Instruction 1 —
Return the lines of the listing from the line containing "coordinates (1193, 87)." through the end of the listing, inclusive, and repeat them exactly.
Exercise passage START
The legal source said prosecutors could work Amanat for information regarding the Clinton email and pay-for-play cases.
"Now is the time to approach Omar about what he knows about Huma and Hillary. His sentencing is coming up in a few months and he is looking at 10 years," he said, adding that prosecutors might be willing to cut a deal with Amanat in exchange for information.
Amanat and his family are also close to the Clintons, and records show they have contributed large sums of money to the Clinton Foundation, as WND also first reported in May.
FBI agents interviewed Abedin as part of the investigation into Clinton's mishandling of government secrets, and their notes say she claimed that she "did not learn Clinton was using a private server until after Clinton’s tenure" at State, even though she was issued an email address linked to the unauthorized server, other emails show she was notified whenever the server went down, and other witnesses stated that it was her idea to set up the server in Clinton's New York basement.
Still, Abedin was never charged with making false statements to a federal agent, a felony. And her personal laptop and phones were not seized and analyzed by the FBI. Instead, she was granted immunity from prosecution, which according to attorneys familiar with her case, would make it difficult to pursue a criminal case against her now – though not impossible, they say, if it can be demonstrated to a judge that she lied to investigators.
Exercise passage END
Instruction 2 —
Decide whether each statement agrees with the passage about Amanat and Abedin, and answer yes or no, quoting the words of the passage that decide it: (a) Abedin was charged with making false statements to a federal agent. (b) Amanat's sentencing is coming up in a few months. (c) The FBI seized and analyzed Abedin's personal laptop and phones.
Task inputs START
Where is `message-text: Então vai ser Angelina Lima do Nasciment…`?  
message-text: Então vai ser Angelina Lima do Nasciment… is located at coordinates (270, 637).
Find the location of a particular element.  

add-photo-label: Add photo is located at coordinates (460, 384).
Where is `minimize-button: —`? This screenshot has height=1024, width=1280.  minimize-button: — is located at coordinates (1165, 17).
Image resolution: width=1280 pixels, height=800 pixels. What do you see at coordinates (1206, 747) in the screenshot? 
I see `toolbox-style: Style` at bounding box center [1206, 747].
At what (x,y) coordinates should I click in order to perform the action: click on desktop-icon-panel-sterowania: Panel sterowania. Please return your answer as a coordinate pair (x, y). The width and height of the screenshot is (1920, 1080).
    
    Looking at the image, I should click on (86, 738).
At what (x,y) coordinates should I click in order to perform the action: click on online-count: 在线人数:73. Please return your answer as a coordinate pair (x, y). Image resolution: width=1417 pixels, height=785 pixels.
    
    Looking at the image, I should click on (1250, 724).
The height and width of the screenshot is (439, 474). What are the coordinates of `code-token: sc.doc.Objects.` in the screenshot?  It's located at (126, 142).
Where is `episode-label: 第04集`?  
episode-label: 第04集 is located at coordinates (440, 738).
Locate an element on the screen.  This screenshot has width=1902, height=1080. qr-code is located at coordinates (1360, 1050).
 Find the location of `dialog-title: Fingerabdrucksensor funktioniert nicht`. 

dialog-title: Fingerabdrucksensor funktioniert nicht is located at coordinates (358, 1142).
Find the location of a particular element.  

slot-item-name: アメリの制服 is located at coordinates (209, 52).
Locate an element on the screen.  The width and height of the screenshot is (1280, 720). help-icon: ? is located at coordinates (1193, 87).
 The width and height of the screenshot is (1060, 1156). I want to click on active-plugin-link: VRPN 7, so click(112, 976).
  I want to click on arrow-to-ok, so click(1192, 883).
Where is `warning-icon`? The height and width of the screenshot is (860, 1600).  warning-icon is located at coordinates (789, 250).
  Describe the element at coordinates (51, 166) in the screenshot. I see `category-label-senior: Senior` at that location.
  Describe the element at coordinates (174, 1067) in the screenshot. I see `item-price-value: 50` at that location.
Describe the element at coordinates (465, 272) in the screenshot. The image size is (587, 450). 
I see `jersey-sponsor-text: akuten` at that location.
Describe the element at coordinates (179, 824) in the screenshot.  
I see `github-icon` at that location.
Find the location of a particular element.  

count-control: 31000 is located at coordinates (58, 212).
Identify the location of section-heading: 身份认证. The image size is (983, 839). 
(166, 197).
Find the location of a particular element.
Task inputs END
Answer box 1 —
Locate an element on the screen.  The width and height of the screenshot is (1280, 720). help-icon: ? is located at coordinates (1193, 87).
 The width and height of the screenshot is (1060, 1156). I want to click on active-plugin-link: VRPN 7, so click(112, 976).
  I want to click on arrow-to-ok, so click(1192, 883).
Where is `warning-icon`? The height and width of the screenshot is (860, 1600).  warning-icon is located at coordinates (789, 250).
  Describe the element at coordinates (51, 166) in the screenshot. I see `category-label-senior: Senior` at that location.
  Describe the element at coordinates (174, 1067) in the screenshot. I see `item-price-value: 50` at that location.
Describe the element at coordinates (465, 272) in the screenshot. The image size is (587, 450). 
I see `jersey-sponsor-text: akuten` at that location.
Describe the element at coordinates (179, 824) in the screenshot.  
I see `github-icon` at that location.
Find the location of a particular element.  

count-control: 31000 is located at coordinates (58, 212).
Identify the location of section-heading: 身份认证. The image size is (983, 839). 
(166, 197).
Find the location of a particular element.

Answer box 2 —
(a) No: "Abedin was never charged with making false statements to a federal agent"
(b) Yes: "His sentencing is coming up in a few months"
(c) No: "her personal laptop and phones were not seized and analyzed by the FBI"